Hynson Surfboards is still in business today, and the man himself continues to churn out hand shaped designs. Today’s post concerns an older board that, upon first look, doesn’t have any overt ties to Hynson.

First, a little background: Hynson is widely credited with creating the down rail, which helped usher in a new era of high-performance surfing during the 1970s. None other than all-around guru Gerry Lopez claims the down rail was one of the critical elements in turning shortboards into fully functional surf craft. One little-known fact about the down rail is that one of Hynson’s first test pilots for the design was none other than Herbie Fletcher!

It’s difficult to put together an exact timeline of when Hynson shaped for the various surfboard labels with which he is associated. Gordon & Smith was an early stop, and Hynson’s signature red fin model is still coveted by collectors today. Hynson worked at Hobie and also founded Rainbow Surfboards in 1970, according to the Encyclopedia of Surfing.

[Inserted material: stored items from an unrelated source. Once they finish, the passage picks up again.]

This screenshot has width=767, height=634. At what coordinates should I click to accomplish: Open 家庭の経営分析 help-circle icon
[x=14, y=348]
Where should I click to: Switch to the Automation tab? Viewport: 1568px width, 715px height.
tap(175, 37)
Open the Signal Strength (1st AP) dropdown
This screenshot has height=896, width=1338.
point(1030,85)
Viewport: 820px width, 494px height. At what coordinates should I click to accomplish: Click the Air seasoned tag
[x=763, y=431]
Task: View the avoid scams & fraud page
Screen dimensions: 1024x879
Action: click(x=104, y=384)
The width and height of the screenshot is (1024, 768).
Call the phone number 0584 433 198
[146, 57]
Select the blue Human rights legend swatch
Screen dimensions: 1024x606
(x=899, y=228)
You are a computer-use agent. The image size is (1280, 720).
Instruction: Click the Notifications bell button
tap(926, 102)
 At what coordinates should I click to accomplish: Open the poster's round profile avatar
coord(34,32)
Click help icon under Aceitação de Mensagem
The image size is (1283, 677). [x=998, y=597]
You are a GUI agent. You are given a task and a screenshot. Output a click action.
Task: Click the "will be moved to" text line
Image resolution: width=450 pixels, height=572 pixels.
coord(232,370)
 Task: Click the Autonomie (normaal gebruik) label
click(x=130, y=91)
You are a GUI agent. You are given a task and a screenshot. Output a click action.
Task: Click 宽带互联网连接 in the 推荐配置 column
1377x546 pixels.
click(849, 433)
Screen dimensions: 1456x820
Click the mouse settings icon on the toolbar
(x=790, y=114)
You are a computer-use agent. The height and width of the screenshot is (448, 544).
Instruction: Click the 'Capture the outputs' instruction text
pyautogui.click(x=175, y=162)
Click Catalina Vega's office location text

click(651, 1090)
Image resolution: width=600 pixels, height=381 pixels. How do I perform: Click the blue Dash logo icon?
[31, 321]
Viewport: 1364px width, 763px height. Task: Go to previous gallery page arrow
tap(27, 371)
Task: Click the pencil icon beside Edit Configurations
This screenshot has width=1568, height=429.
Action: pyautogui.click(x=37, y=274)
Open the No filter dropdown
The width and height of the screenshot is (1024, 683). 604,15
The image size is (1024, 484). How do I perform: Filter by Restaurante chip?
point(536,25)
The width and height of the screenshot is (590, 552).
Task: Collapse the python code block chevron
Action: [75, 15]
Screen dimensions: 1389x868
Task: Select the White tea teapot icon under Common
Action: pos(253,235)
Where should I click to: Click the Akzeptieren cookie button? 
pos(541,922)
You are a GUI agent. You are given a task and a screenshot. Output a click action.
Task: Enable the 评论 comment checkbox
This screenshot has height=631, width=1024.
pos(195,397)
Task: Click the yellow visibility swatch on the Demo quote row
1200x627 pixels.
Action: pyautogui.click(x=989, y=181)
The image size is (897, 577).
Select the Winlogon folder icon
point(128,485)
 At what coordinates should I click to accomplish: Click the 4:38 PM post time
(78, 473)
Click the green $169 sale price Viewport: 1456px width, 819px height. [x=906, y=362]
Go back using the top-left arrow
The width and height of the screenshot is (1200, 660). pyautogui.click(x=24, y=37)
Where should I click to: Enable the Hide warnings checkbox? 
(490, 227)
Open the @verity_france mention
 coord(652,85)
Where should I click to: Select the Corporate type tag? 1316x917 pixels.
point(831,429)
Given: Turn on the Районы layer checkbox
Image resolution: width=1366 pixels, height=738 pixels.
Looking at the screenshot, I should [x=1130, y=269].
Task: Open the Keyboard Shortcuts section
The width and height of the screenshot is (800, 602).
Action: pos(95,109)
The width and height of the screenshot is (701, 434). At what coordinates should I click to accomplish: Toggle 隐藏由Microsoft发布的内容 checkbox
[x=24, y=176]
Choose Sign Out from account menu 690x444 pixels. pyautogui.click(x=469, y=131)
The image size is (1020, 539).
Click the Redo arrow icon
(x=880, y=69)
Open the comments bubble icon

The board pictured above is a rare example of a Hynson shaped downrailer that was created for Bahne during Hynson’s brief tenure at the brand, which took place between 1969 and 1970. It is currently being offered for sale on Craigslist in Orange County, and you can find a link to the board here. The Bahne Hynson downrailer measures 6’8″ and it has been restored by Sam Cody, who works on glassing boards at Bing Surfboards today.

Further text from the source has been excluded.